The researcher found that the size of the board has an impact on tax avoidance in joint-stock companies (industrial, service, agricultural, and hotels) listed within the Iraq Stock Exchange, which leads the researcher to derive the following hypothesis: The size of the board of directors affects the tax avoidance practices of joint-stock companies (industrial, service, agricultural, and hotels) listed within the Iraq Stock Exchange.

Board independence and tax avoidance

The term independent is often defined as free and unbiased and not under the pressure of any of the parties, that is, it is characterized by objectivity and integrity and is not in a position where interests conflict (Murni et al, 2016,80). The board represents the executive management of the company, meaning that the bulk of the members of the board of directors are not executive managers.

Previous studies have varied in determining the impact of the independence of the board of directors on tax avoidance, according to the legal environment, the difference in the sample, and the methodology used. Tax avoidance, on the contrary (Aburajab et al, 2019/ Hoseini et al/ Jamei, 2017) indicated that there is a negative impact of the independence of the board of directors on tax avoidance practices, as the study (Waluyo, 2017) concluded that the independence of the board of directors Management negatively affects tax avoidance, while in the study (Nugroho & Agustia, 2017) the results found during a sample of 92 companies for the period 2013-2016 that there is no effect of the independence of the board of directors on tax avoidance.

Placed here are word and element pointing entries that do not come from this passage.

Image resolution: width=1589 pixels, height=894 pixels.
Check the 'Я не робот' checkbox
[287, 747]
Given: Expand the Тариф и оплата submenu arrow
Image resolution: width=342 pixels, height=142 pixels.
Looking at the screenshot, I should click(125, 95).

Accordingly, the researcher expects that the independence of the board of directors will affect the tax avoidance of joint-stock companies (industrial, service, agricultural, and hotels) listed within the Iraq Stock Exchange, which leads the researcher to derive the following hypothesis: There is an impact of the independence of the board of directors on the tax avoidance practices of joint-stock companies (industrial, services, agricultural, and hotels) listed within the Iraq Stock Exchange.

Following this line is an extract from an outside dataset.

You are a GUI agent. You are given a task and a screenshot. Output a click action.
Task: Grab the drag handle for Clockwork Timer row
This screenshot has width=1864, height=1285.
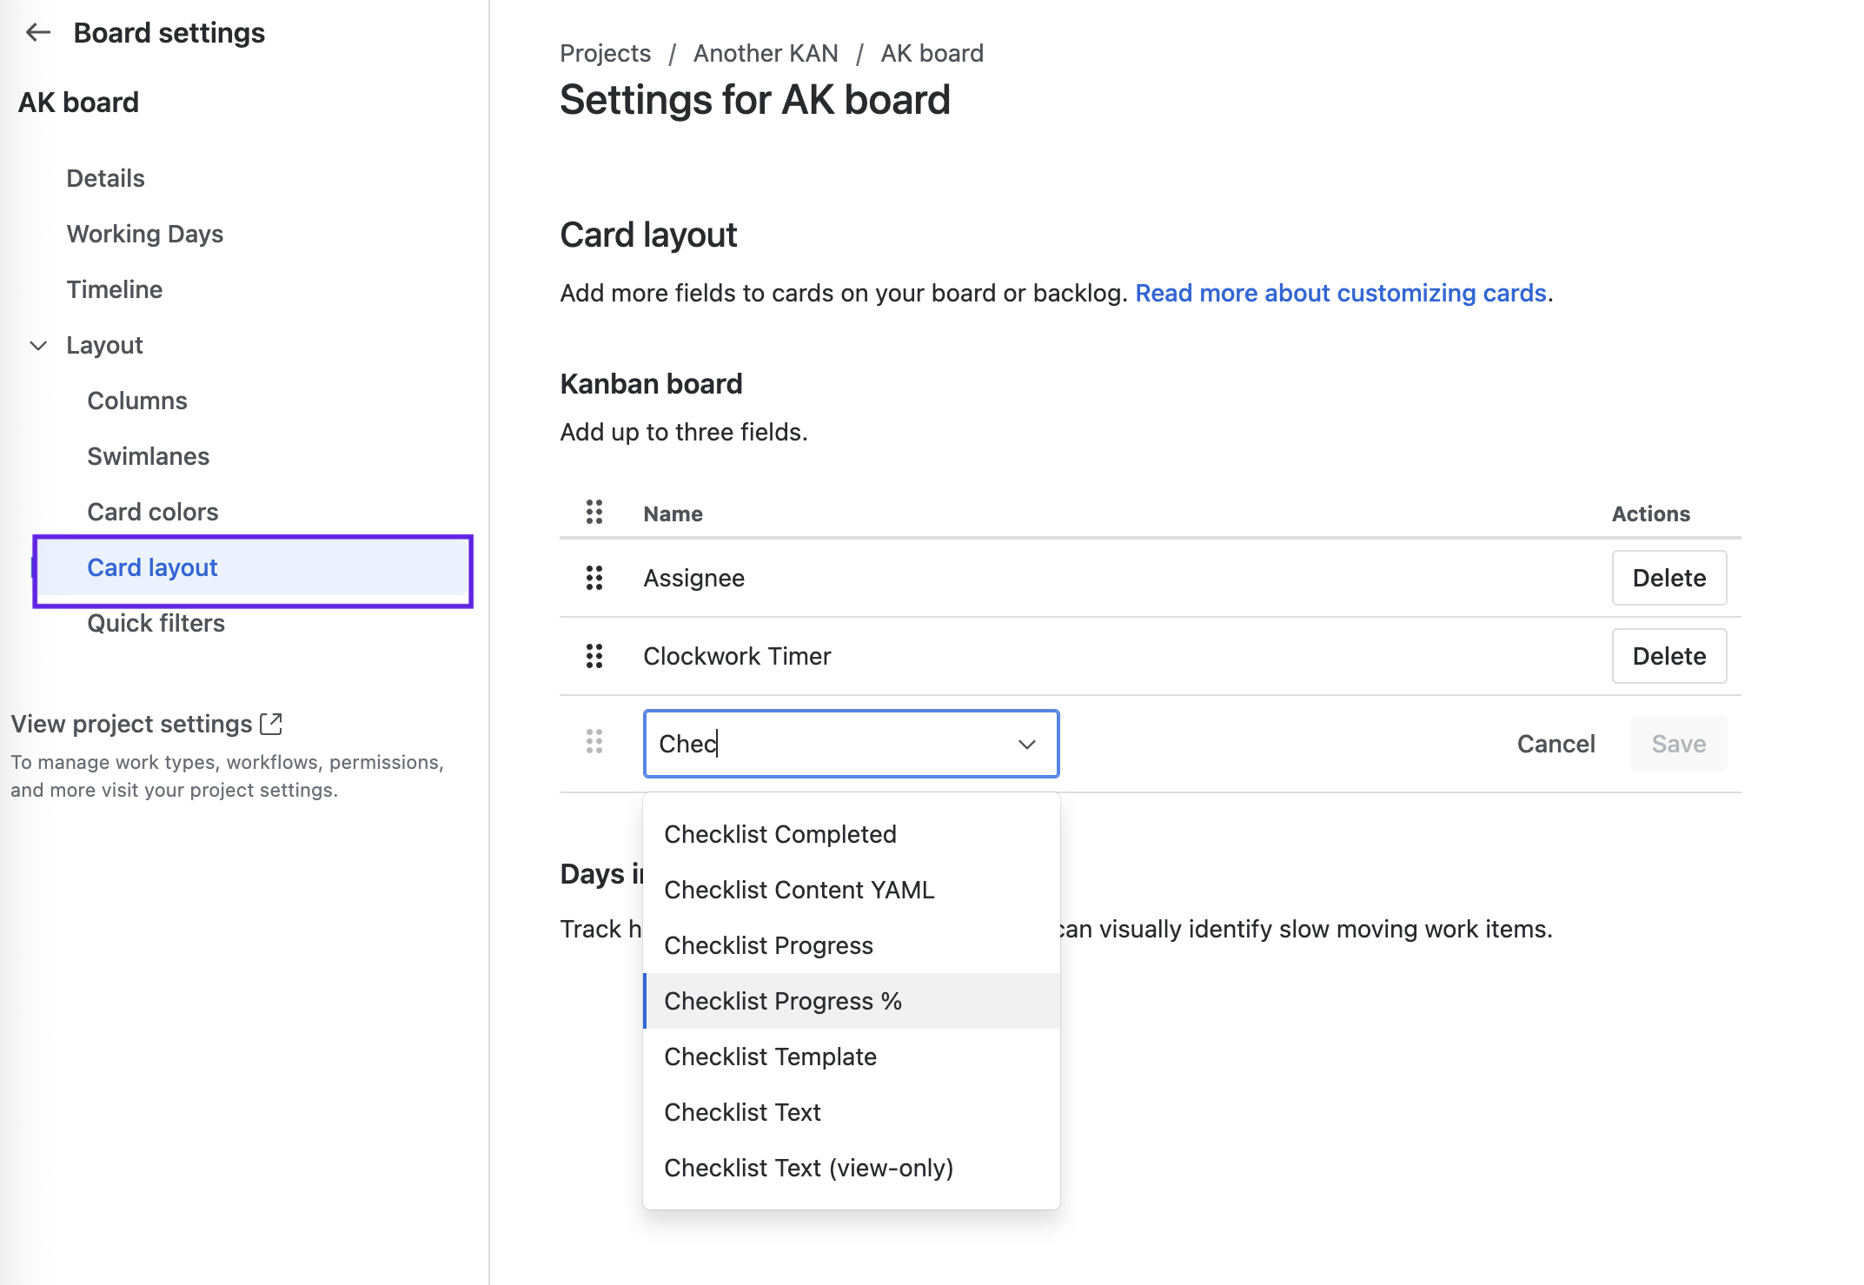594,656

Women's membership and tax avoidance

The representation of women in the board of directors means that the board of directors of the company adopts the application of gender diversity, which results in the participation of females in the membership of the board. There are two types of representation of women in boards of directors:

a. Compulsory representation of women: It means that there should be a legally minimum number of females within the membership of the board of directors as a condition for the validity of the convening of the councils and then the validity of the decisions issued by them. Excellence in all its civil rights (Thams et al, 2018).

b. Voluntary representation of women: It means selecting females for membership in the board of directors on a voluntary basis based on their qualifications without the existence of a legal justification. As an organization that supports diversity and equality. (Manyaga & Taha, 2020), The representation of women on the boards of directors of companies aims to achieve diversity in viewpoints on the various decisions of the company’s board of directors, and then to reach the best options that enhance the position of the company and preserve the rights of shareholders (Muhammad, 2020: 8), Dakhli’s study showed, 2021:4)) that the personal characteristics of the female component are characterized by being more risk-averse, and this is evident in their tendency towards less risky decisions.

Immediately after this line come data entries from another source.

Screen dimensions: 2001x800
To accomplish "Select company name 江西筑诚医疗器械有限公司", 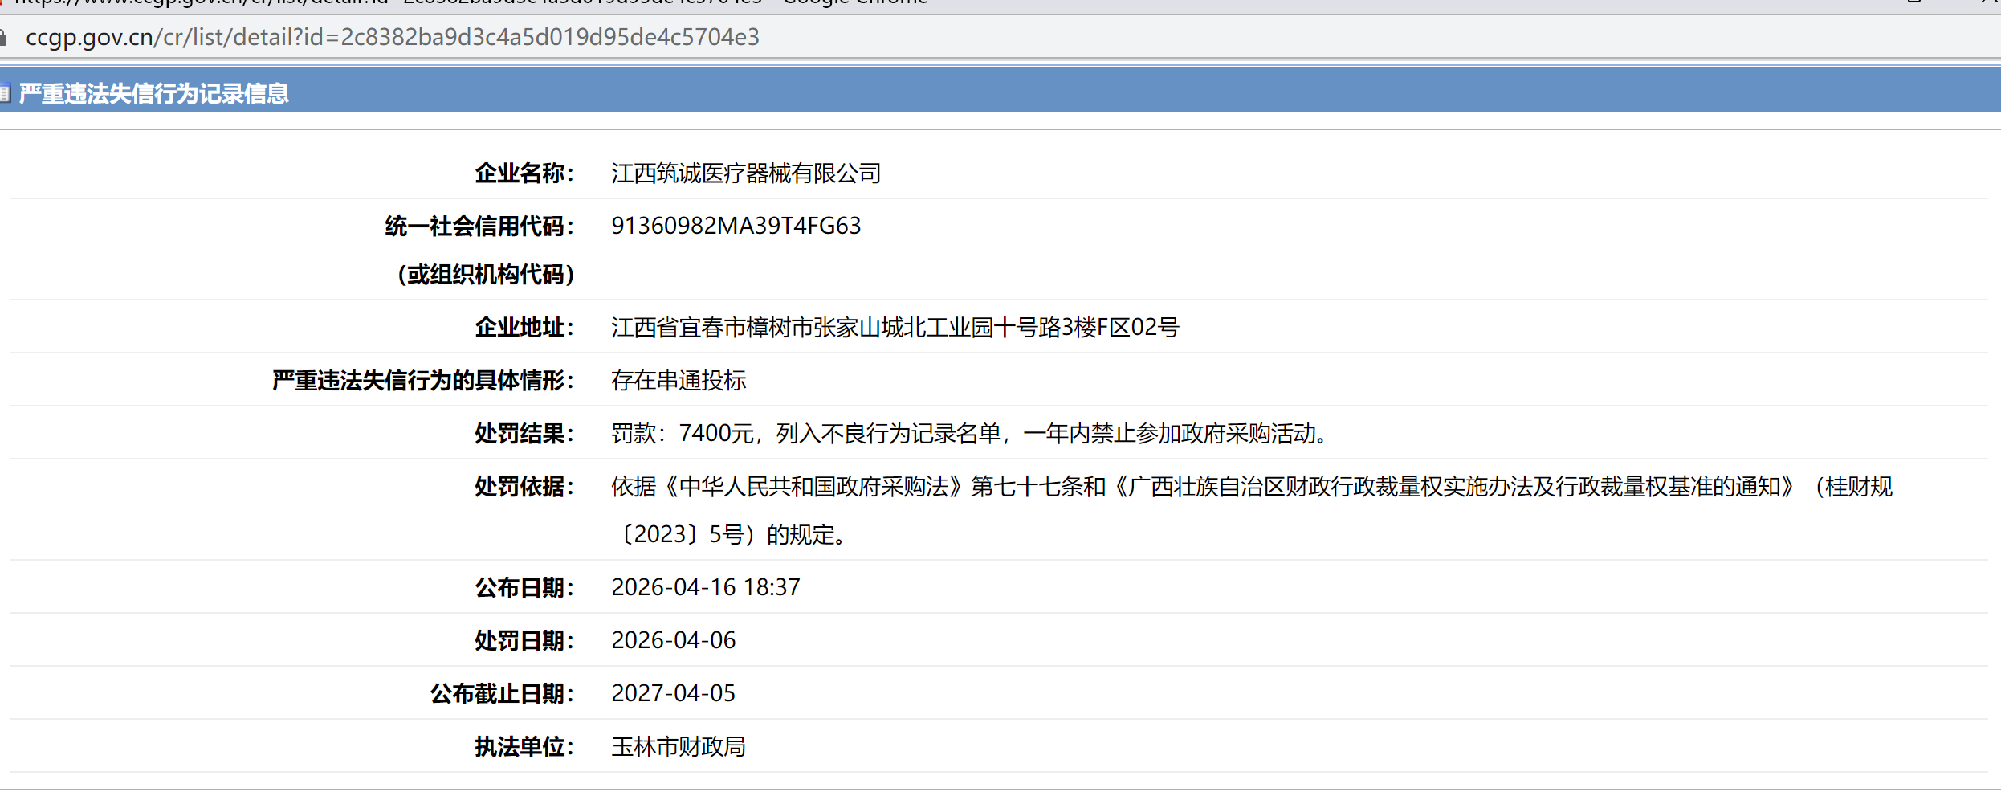I will (x=745, y=173).
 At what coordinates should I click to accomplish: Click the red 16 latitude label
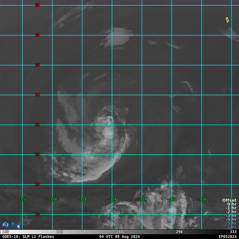click(x=37, y=214)
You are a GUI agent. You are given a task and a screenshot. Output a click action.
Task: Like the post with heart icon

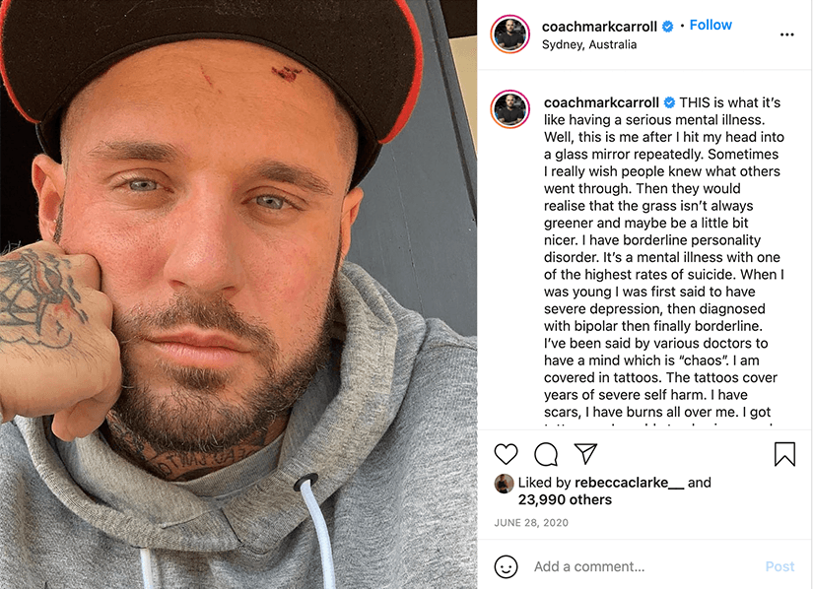click(506, 454)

The study of (Hoseini and Gerayli 2018: 53) revealed that the representation of women on the company’s board of directors positively affects the inclination of executives to adopt tax avoidance policies, and the study (Hoseini et al., 2019:203) showed the importance of the role of women’s representation on the board of directors. Management to reduce tax avoidance practices, due to being the most capable in containing the opportunistic behavior of executives to implement tax avoidance activities. On the contrary, (Lanis et al, 2019; Riguen et al, 2019) indicated that there is a negative impact of the percentage of women's representation in reducing tax avoidance practices. While (Suleiman, 2020,: 190; Zemzem & Ftouhi, 2013) indicated that there was no significant effect of women's representation on boards of directors on tax avoidance practices.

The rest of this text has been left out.